Картинки на бегу - страница 3
Я платил за угол, кажется, двести рублей (на новые деньги двадцать), при зарплате девятьсот пять рублей в месяц. Но ежели бы посчитать, что мне перепадало во вдовьем доме над Бией, то и цены нет такому добру. Семья садилась к столу — и меня приглашали; был я молод, голоден ничуть не меньше, чем хозяйские оглоеды; отказаться не мог. Да и как отказаться? В русских домах такого не допустят, чтобы самим хлебать, а кому-нибудь слюнки глотать, хотя бы и постояльцу. Живя во вдовьем доме у всех на виду и на слуху, я лишился прав отдельности, стал как бы членом семьи — еще один молодой мужик, не столько добытчик, сколько нахлебник.
Бывало, вернусь из командировки иззябший, наголодавшийся, постучусь в чужой дом над Бией, а там меня ждут, и пельмени слеплены, только кинь в кипяток, и груздочки соленые, и картошка разварилась, медового цвета, своя. И бражка сварена... Бабушка Степанида скажет: «У меня уж сердце чуяло, что ты вот-вот явишься, Александрыч. Дай, думаю, пельменей заведу, человека с дороги хоть будет чем угостить».

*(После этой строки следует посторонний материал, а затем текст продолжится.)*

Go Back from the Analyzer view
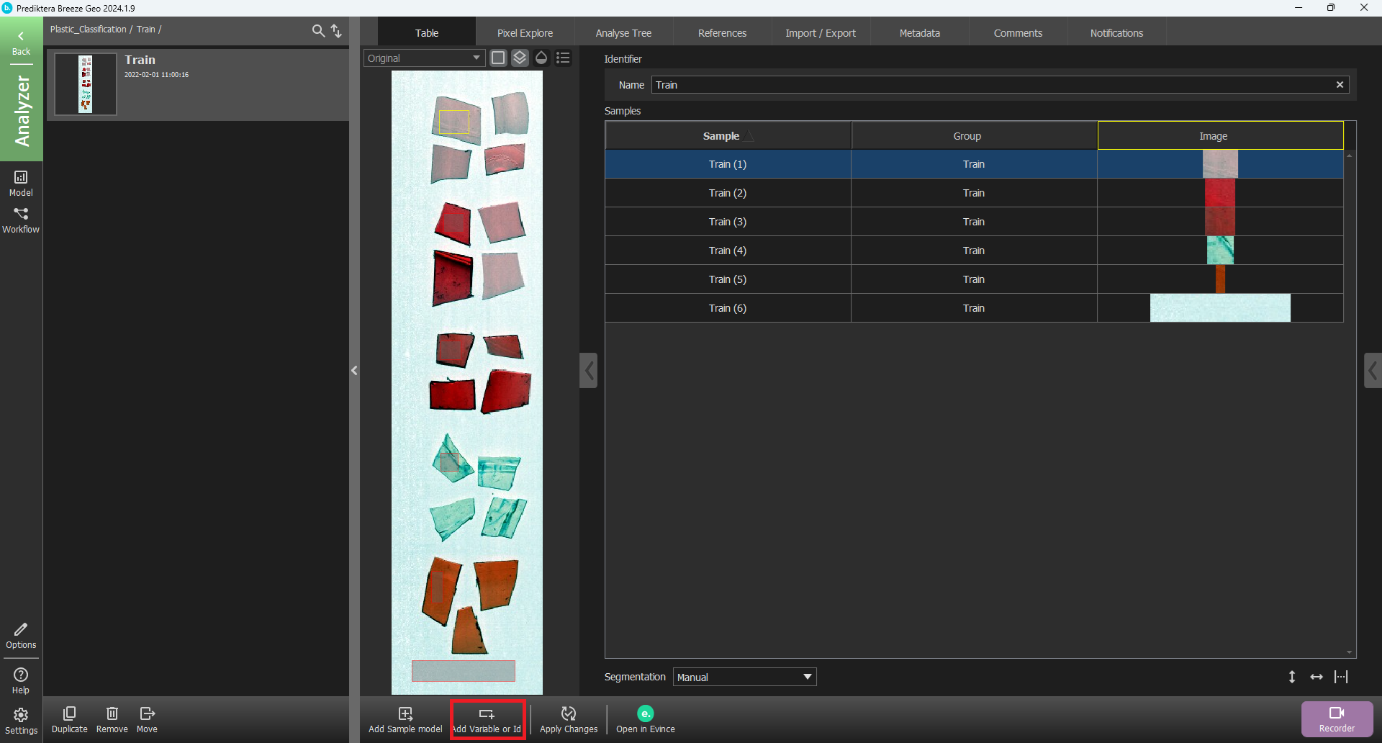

А какие слова доводилось мне слышать за моей ситцевой занавеской: так хотелось матери, бабушке обратить души сыновей, внуков к памяти отца, деда, отдавших свои жизни за Отечество, за Советскую власть, чтобы дети и внуки жили как люди... Но семена падали на заскорузшую почву, ничего не всходило из этих семян... А какие то были семена — выдержанные в хранилищах истинно русских женских душ, полных добра, готовности к добру, терпеливым ожиданием добра — и святой скорбью, теплотой сострадания, неистребимой, как сама жизнь, любовью...
Теперь до бора мне было рукой подать, я бегал, а после играл с двухпудовой гирей, стоявшей в сенях. Хозяйские сыновья завели гирю, но я не видел, чтобы взялись за нее. Пробежки и гиря делали меня все крепче, сердце не шумело; в моем крепчающем теле здоровел и дух —для совершения какого-нибудь поступка. Раз меня вызвали в Барнаул. Я остановился у домовладелицы Юлии, на улице Финударника: квартировал у нее в самом начале по приезде. Юлия чем-то походила на бийскую Нюрку, разумеется, на более высоком уровне краевого центра; Нюрка — баба, Юлия — дама. Ночью в постели — одной во всем доме — дама ощупала меня, изумилась: «Ты видоизменился, стал другой — железный». Я обрадовался: именно этого мне не хватало для полноценной жизни мужчины в Сибири — железа.
Надо сказать, что лучшего места для безрассудных поступков, чем Бийская группа районов и Горный Алтай, не сыщешь даже на карте Советского Союза. Выйти на Чуйский тракт, сесть в машину, идущую в Монголию, зафитилить за все перевалы — и поминай как звали.
Весна на Алтае — серьезное дело, как и зима (и лето): зима загоняет тебя под теплый кров, чтобы не обжегся на морозе; весна выманивает из-под крова, порождает в душе желание, как у жаворонка, взлететь под беспредельный синий купол, затрепыхаться от восторга... Пора было предпринять большую командировку; на выданных мне в редакции командировочных бланках я сам выбирал-проставлял пункты назначения, сам писал: прибыл-убыл; печать мне ставили в райкоме комсомола, совхозе, сельсовете, поскольку я действительно прибыл и убыл.
Как-то вернулся домой в Заречье, на ступеньке крыльца сидит мой друг Иван, в шубейке, в цыганской смоляной бороде, загоревший на горном солнце до смуглоты жареного кедрового ореха. Иван спустился с белка́, зиму работал помощником бурового мастера на каком-то хитром, чуть не урановом руднике, рассчитался, был совершенно свободен, принес в кармане пачку червонцев (не показывал, только похлопывал по карману). Червонцы ему «жгли ляжку», как через семнадцать лет будут жечь Егору Прокудину, герою фильма «Калина красная»... (Василий Макарович Шукшин жил в ту пору в сорока километрах от моего дома в Заречье, в Сростках, а я и не знал.)
Иван стал жить вместе со мной за ситцевой занавеской, спал на полу. Однажды мы с ним разминулись: я пошел на почту передать в газету текущую информацию, он решил прошвырнуться по Бийску... Ночевать Иван не пришел, не явился на вторые сутки, а только на пятые, остриженный наголо, в клочьях тоже остриженной (но не бритой) бороды на почерневших скулах. По своему обыкновению, распространяться о происшедшем посчитал излишним, только сказал со значением: «Где был, там нету. Тебе не советую там побывать». Червонцы ляжку ему больше не жгли.